* **Given records**
-=-=-=-=-

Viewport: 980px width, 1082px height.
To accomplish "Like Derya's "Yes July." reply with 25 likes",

-=-=-=-=-

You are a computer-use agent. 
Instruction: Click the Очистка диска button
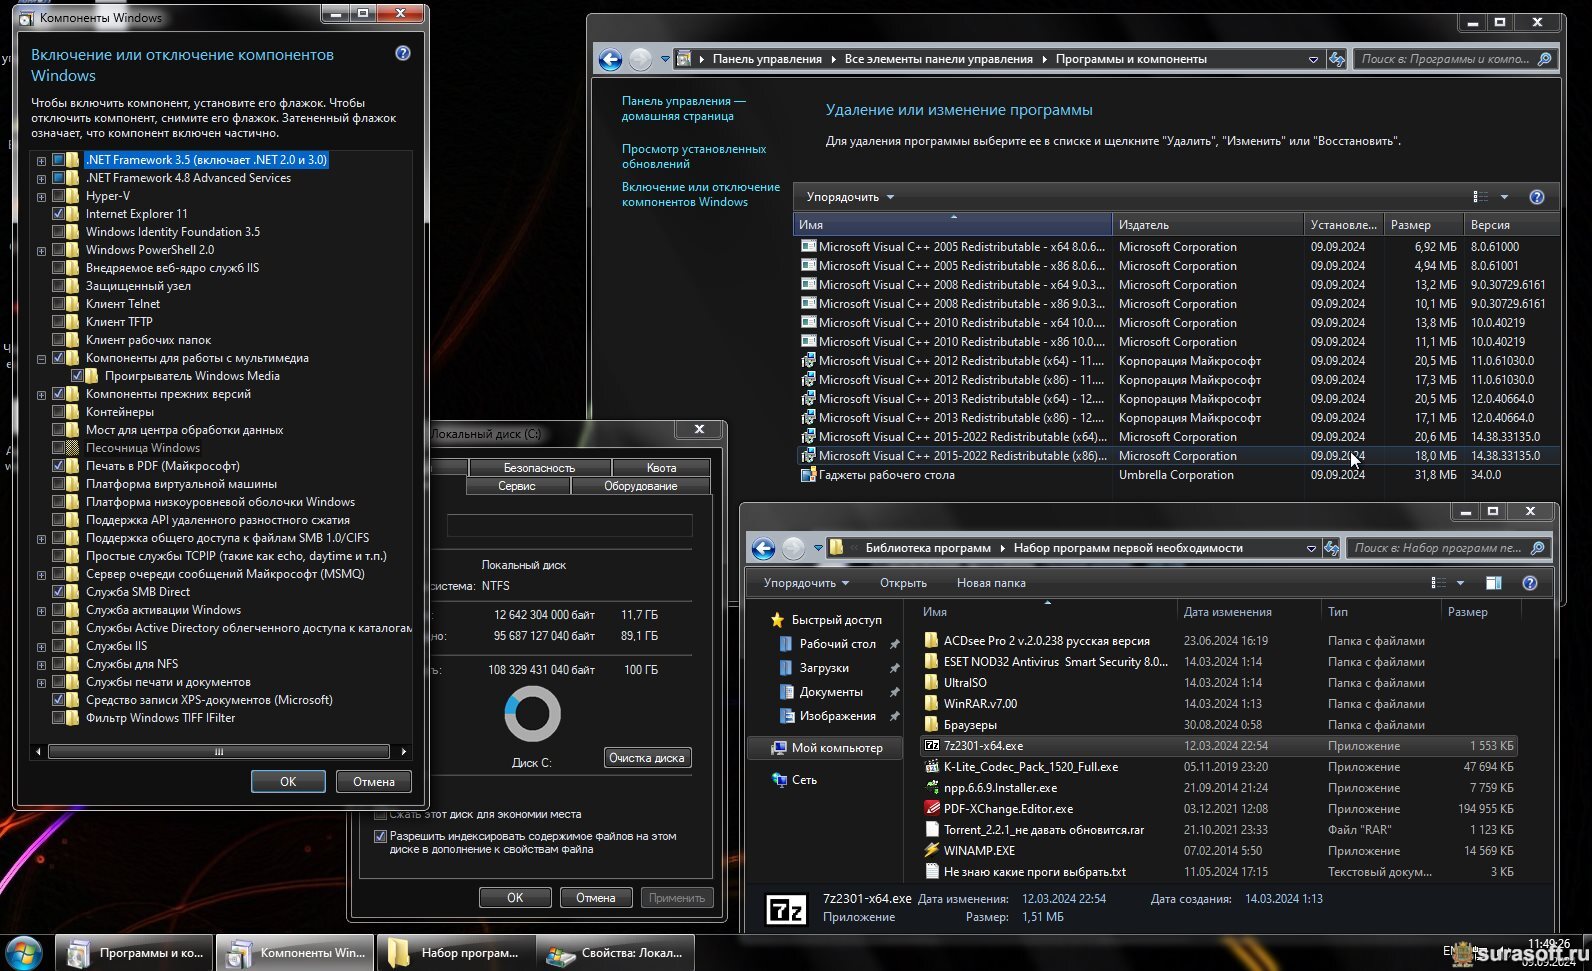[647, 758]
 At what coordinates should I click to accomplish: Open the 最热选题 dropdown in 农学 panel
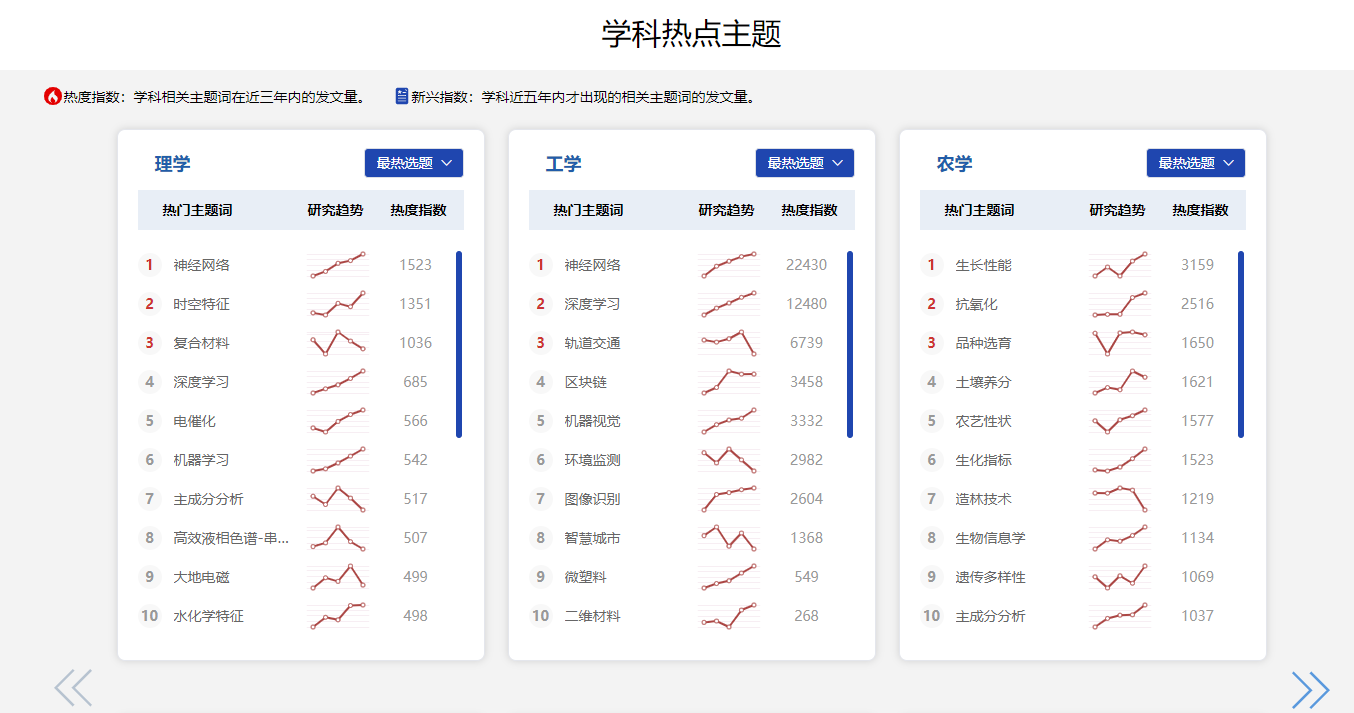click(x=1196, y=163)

-=-=-=-=-

* **Directions for this task**
Reproduce the records from the line with "Viewport: 980px width, 1082px height." to the line with "reply with 25", replacing "likes" with "upvotes" and leaving everything else unchanged.

* **Right answer**
Viewport: 980px width, 1082px height.
To accomplish "Like Derya's "Yes July." reply with 25 upvotes",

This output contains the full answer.